Communication with computing machinery has become increasingly ‘chatty’ these days: Alexa, Cortana, Siri, and many more dialogue systems have hit the consumer market on a broader basis than ever, but do any of them truly notice our emotions and react to them like a human conversational partner would?
In fact, the discipline of automatically recognizing human emotion and affective states from speech, usually referred to as Speech Emotion Recognition or SER for short, has by now surpassed the “age of majority,” celebrating the 22nd anniversary after the seminal work of Daellert in 1996 —arguably the first research paper on the topic. However, the idea has existed even longer, as the first patent dates back to the late 1970s.
Very little serious research had gone into the mechanism behind detection of emotional fluctuations from speech. The classical philosophical ideas are still valid, and if that is not the case people would not spend billions on detection of emotional state of a person from speech each year.
Most of the previous studies on speech emotion recognition have normally used pattern recognition methods using extracted acoustic features (such as pitch, energy and Melfrequency filter banks, Mel-frequency cepstral coefficients (MFCCs) etc.) from audio files. Popular classifiers are the linear discriminate classifier (Roy D, Pentland A (1996)) and the k-nearest neighbor (k-NN) Averill J (1994). In addition to the linear discriminate classifiers, Support Vector Machine (SVM) also achieves promising classification performance (You M, Chen C, Bu J, Liu J, Tao J (2006)). Non-linear discriminative classifiers such as Artificial Neural Network (ANN) and decision trees are also employed because of their robust performances in certain cases. However the same feature vector can even produce totally different classification results using different algorithms. Also, extraction and selection of features play an important role in emotional modeling and in deciding on what emotion should be perceived from a particular speech. Other important factors include speaking/listening mechanism, linguistics etc. Recently, Deep Belief Network models are attempted for emotional classification of audiovisual data, by capturing complex non-linear feature interactions in multimodal data (audio and video features).

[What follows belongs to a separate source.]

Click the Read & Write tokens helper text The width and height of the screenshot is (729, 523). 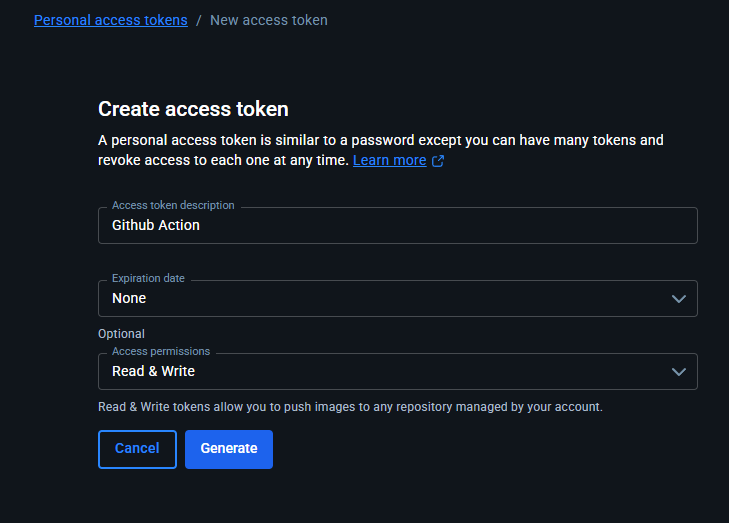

In view of the above, it can be summarized that most of the speech emotion categorization techniques rely on the frequency-domain stationary methods like Fourier power spectrum. These methods have been strongly questioned for non-stationary aspects of signal. In any signal the spectrum covers wide range of frequencies and the numerous harmonics are left unattended by Fourier spectral analysis, which is mostly based on linear super-positions of trigonometric functions. Additional harmonic components, as is common in most natural non-stationary time-series, of which speech signal is one, may produce a deformed wave profile. Those deformations are the well-known consequence of nonlinear contributions. These nonlinear and non-stationary aspects contribute towards minute changes of the intricate dynamics of speech signal, which might be caused by any cognitive impairment, restricting proper emotional expression, due to complex diseases like Alzheimer’s Disease (AD). Not much has been done in this area by analyzing the nonstationary aspects of the speech signal.
In this product, rigorous non-stationary methodology capable of categorization of speech signals of various emotions is done. Multifractal Detrended Fluctuation Analysis (MFDFA) method is used to analyze the internal dynamics of the acoustics of digitized audio signal. Other non-linear methods like the visibility graph that can assess the degree of multifractality accurately and reliably are also being taken into account.